The remainder of this paper is organized as follows. We briefly review several document representation strategies in Section 2. Section 3 introduces our proposed document representation strategy, as well as a short discussion of the method. We show experimental results in Section 4, and finally, we draw conclusions and discuss future work in Section 5.

2. A brief review of document representation strategies

In the scenario of text categorization, an indexing procedure which converts the raw document into a vector representation is usually necessary since text documents cannot be directly interpreted by a classifier. Document representation is thereby one of the essential components for the construction of a classifier. There are some different types of document representation methods: VSM, Latent Semantic Indexing (LSI) ^[13] and Latent Dirichlet Allocation (LDA) ^[14] and the representation method based on word vector model, such as Word2Vec ^[15].

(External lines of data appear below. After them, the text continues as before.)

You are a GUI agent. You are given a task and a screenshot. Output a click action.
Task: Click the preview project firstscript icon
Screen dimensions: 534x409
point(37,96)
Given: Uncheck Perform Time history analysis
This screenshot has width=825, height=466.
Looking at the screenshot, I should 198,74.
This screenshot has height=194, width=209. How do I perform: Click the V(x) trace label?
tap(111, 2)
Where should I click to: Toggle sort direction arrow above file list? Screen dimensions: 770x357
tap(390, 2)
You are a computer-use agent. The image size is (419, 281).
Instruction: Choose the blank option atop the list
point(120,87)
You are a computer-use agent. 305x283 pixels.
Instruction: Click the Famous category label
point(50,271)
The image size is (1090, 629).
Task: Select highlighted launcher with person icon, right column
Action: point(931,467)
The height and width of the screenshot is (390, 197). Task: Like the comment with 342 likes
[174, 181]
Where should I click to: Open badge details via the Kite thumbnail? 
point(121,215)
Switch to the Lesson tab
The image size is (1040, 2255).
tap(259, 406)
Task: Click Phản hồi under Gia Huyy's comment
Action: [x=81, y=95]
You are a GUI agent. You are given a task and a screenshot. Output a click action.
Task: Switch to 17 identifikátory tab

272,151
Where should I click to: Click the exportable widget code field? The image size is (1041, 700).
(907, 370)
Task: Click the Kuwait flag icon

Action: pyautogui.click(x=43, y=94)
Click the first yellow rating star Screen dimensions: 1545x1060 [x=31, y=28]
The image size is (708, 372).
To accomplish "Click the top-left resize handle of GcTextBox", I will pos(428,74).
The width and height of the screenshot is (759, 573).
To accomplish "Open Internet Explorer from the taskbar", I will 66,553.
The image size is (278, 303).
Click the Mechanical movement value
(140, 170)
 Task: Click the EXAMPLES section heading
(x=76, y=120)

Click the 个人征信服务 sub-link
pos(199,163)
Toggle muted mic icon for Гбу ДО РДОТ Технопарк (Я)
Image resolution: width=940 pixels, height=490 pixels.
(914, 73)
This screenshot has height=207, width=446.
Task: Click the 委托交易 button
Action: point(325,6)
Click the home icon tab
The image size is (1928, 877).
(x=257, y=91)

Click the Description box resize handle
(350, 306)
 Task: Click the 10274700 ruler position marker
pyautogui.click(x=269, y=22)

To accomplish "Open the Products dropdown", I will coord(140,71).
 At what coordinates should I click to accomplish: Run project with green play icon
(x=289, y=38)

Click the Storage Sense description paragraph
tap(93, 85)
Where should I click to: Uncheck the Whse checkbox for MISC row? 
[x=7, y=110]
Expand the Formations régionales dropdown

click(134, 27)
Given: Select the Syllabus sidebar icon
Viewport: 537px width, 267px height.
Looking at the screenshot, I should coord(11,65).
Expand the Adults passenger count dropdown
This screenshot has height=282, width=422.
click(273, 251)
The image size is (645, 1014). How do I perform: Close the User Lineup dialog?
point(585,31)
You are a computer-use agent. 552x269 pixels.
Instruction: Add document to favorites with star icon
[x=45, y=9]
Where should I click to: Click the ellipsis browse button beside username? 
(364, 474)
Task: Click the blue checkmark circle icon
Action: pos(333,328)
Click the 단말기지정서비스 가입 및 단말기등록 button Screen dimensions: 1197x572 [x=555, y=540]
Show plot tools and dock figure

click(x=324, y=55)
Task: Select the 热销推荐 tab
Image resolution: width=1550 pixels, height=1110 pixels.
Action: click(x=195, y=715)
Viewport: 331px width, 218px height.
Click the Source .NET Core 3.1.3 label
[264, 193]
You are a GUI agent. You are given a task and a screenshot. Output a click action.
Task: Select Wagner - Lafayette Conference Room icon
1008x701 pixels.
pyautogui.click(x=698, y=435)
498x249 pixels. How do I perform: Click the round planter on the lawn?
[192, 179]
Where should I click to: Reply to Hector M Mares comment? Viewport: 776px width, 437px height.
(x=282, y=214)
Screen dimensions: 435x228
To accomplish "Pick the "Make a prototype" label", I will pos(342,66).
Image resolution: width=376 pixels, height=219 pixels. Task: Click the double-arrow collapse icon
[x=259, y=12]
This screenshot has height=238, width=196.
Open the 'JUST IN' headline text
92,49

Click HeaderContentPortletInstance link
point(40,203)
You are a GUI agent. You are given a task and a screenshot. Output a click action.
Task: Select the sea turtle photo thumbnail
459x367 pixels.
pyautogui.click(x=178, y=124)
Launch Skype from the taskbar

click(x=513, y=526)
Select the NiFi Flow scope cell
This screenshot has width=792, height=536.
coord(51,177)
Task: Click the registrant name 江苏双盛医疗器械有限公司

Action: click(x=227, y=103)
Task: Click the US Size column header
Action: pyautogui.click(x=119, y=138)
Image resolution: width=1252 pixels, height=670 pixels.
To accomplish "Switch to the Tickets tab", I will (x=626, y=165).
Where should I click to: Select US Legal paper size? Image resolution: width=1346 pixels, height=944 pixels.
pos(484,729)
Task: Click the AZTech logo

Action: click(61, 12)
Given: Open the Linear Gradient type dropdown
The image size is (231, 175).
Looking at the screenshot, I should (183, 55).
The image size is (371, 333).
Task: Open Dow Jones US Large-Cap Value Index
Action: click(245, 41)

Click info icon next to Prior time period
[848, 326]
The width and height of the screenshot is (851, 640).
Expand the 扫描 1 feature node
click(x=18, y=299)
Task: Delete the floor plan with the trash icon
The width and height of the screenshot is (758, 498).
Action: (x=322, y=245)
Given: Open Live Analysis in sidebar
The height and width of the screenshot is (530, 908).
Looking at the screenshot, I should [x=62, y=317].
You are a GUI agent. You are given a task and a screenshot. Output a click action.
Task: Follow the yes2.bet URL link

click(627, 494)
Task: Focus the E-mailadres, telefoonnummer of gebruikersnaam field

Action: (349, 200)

LSI approximates the source space with fewer dimensions which uses matrix algebra technique. Probabilistic Latent Semantic Indexing (PLSI) has a more solid statistical foundation compared with LSI, since it's based on the likelihood principle and defines a proper generative model of the data ^[16]. Blei, et al. proposed a more widely used topic model, LDA after PLSI. It can recognize the latent topics of documents and use topic probability distribution for representations. Word2vec model and application by Mikolov et al. have attracted a great amount of attention. Its core idea is to get the vectorial representation of words through the context of words. There are two methods: CBOW and Skip-gram. The vector representations of words learned by word2vec models have been shown to carry semantic meanings. In this representation method, words with similar semantics will have similar vector representation. In this section, we briefly review several document representation strategies based on VSM, the most classical method.

2.1. Global policy

In local policy, each test document in the independent binary classification task will be represented as a single vector.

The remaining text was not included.